Assigned task: From the line that contains "You are a computer-use" down to the final line below, please repeat each line exactly and nothing more, with no pictures.

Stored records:
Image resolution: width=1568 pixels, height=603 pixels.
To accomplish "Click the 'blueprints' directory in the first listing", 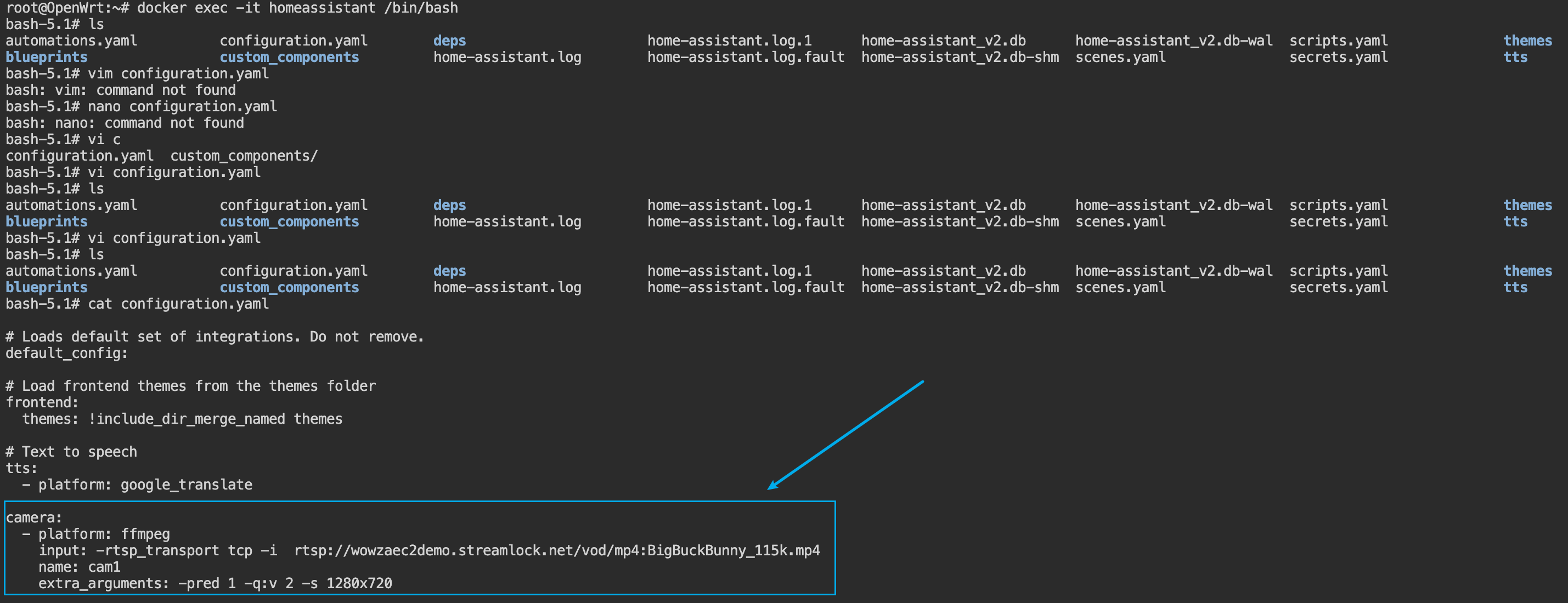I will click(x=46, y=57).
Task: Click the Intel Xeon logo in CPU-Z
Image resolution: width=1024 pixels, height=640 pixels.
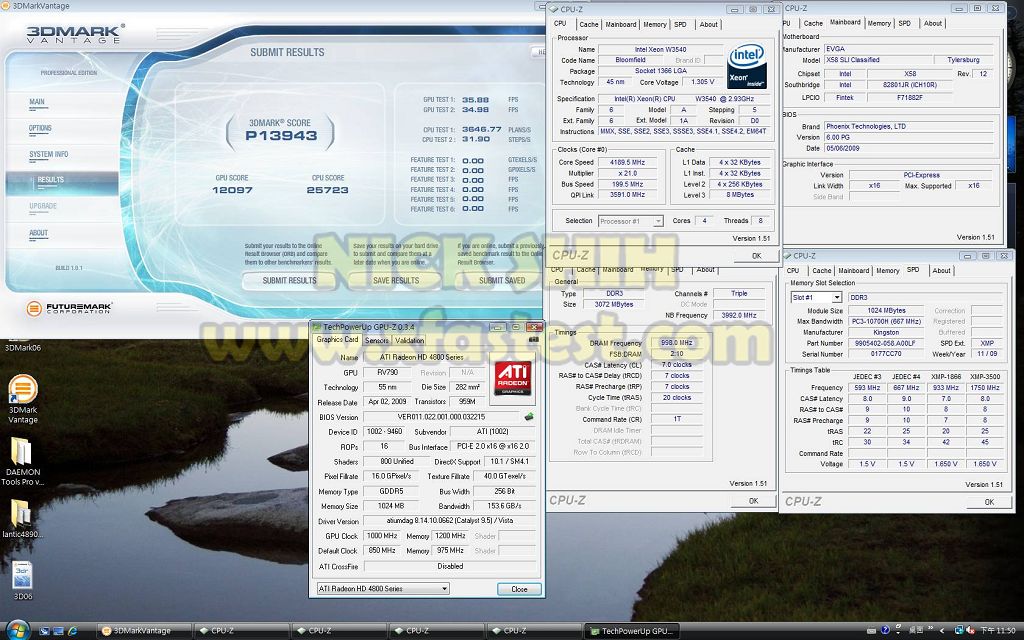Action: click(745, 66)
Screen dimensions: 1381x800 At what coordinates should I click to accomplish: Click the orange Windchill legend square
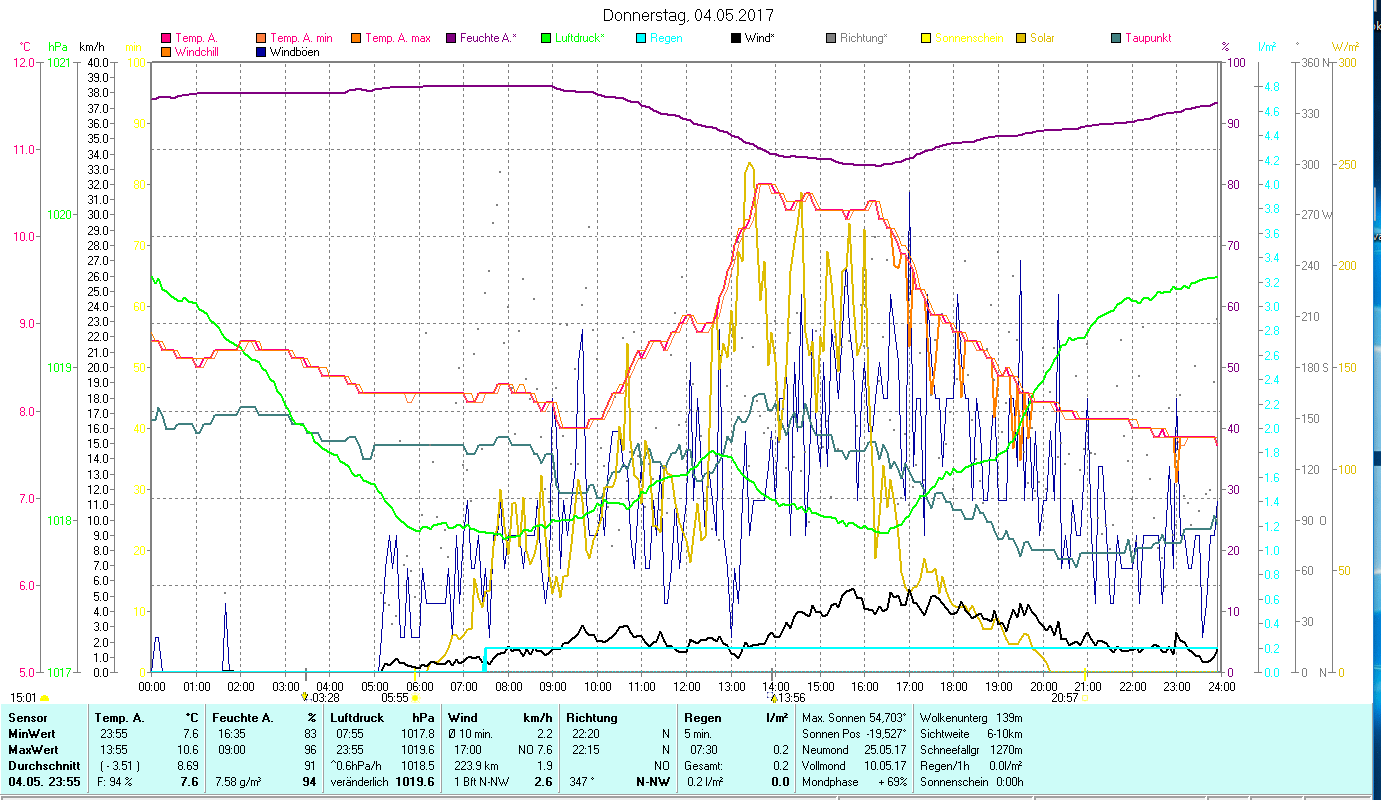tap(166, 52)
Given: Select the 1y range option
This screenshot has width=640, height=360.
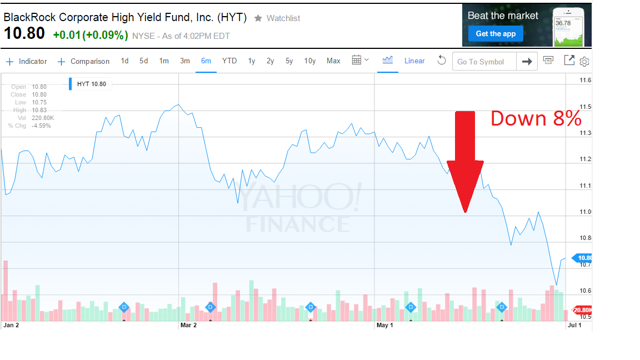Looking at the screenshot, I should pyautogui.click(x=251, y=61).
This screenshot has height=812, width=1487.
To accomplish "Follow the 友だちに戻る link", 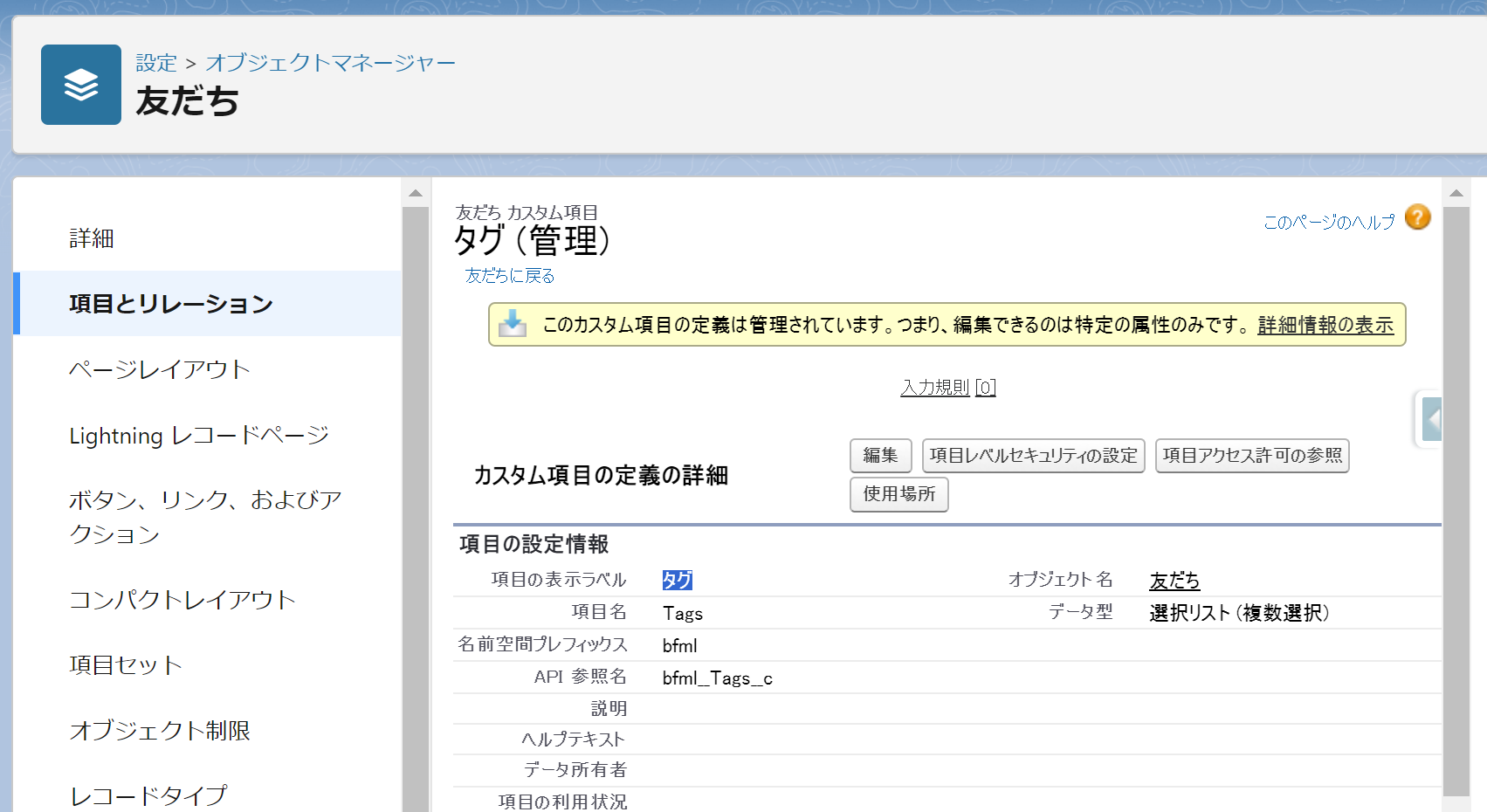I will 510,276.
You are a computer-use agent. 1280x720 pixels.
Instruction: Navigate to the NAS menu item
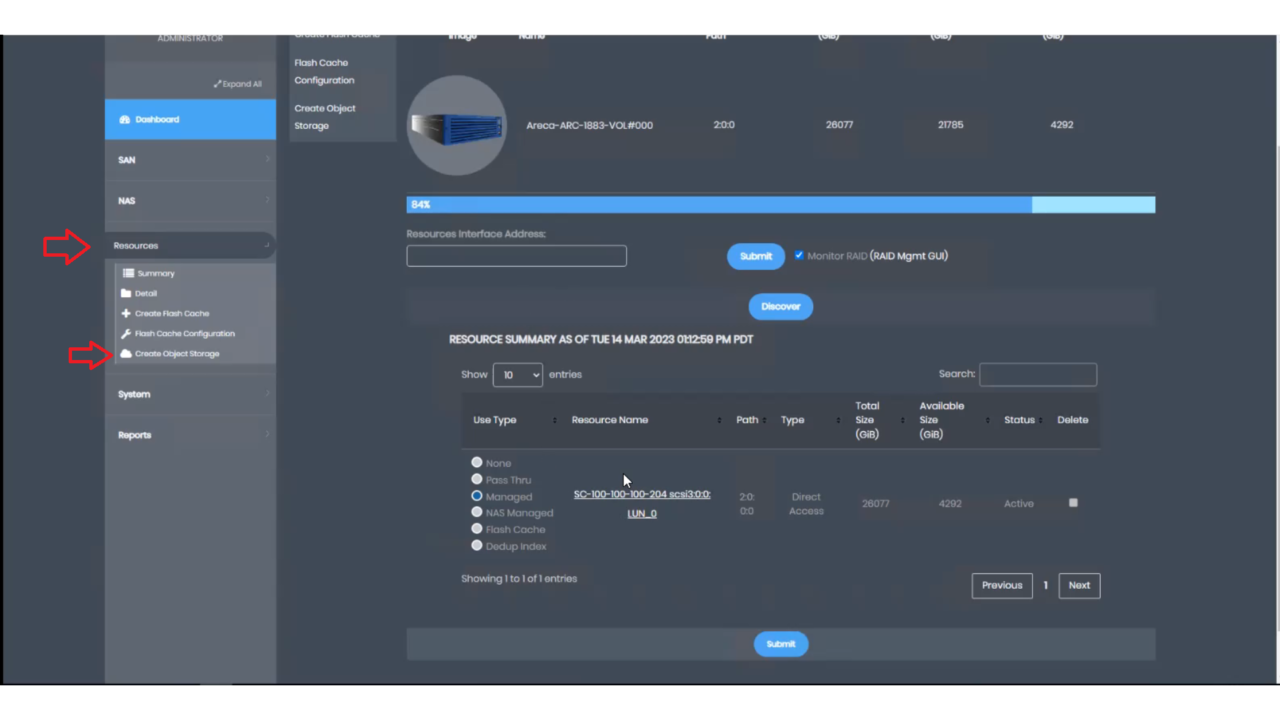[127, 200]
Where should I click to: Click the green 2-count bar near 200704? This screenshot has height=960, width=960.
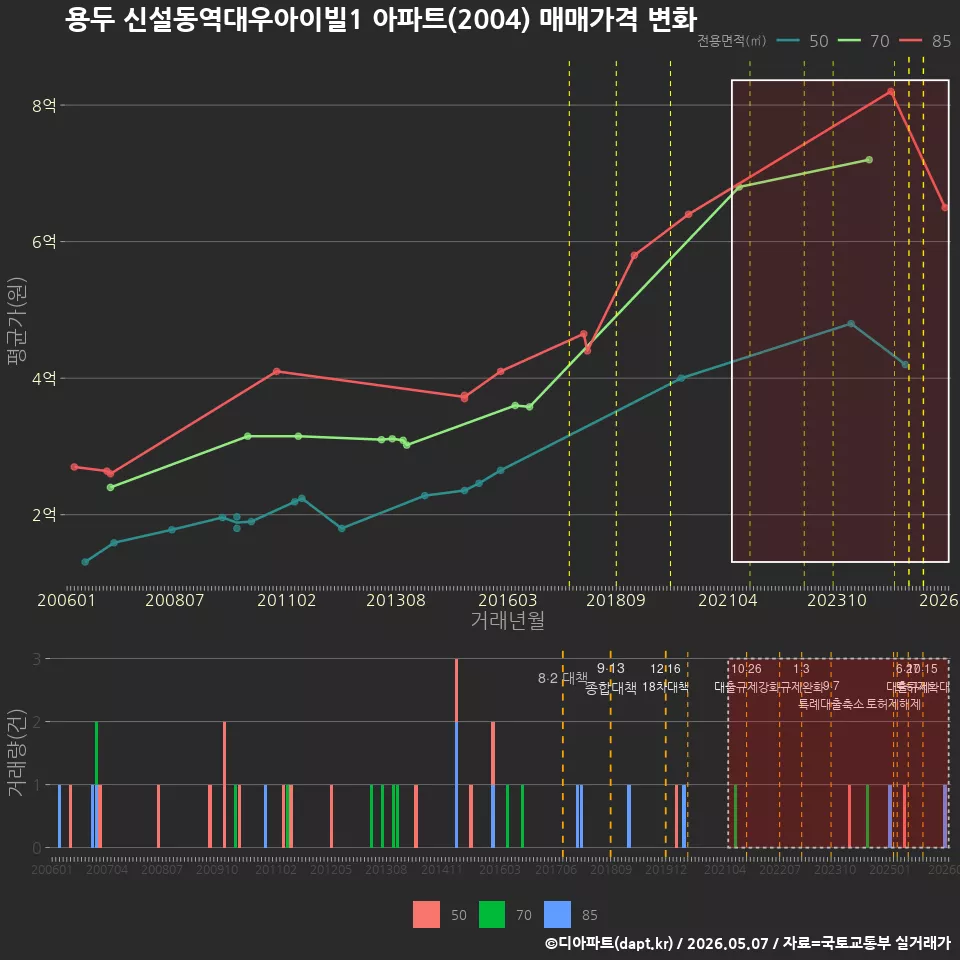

Task response:
You are a computer-use agent. 1280x720 pixels.
Instruction: Navigate to the NAS menu item
[127, 200]
Where should I click to: Click the green 2-count bar near 200704? This screenshot has height=960, width=960.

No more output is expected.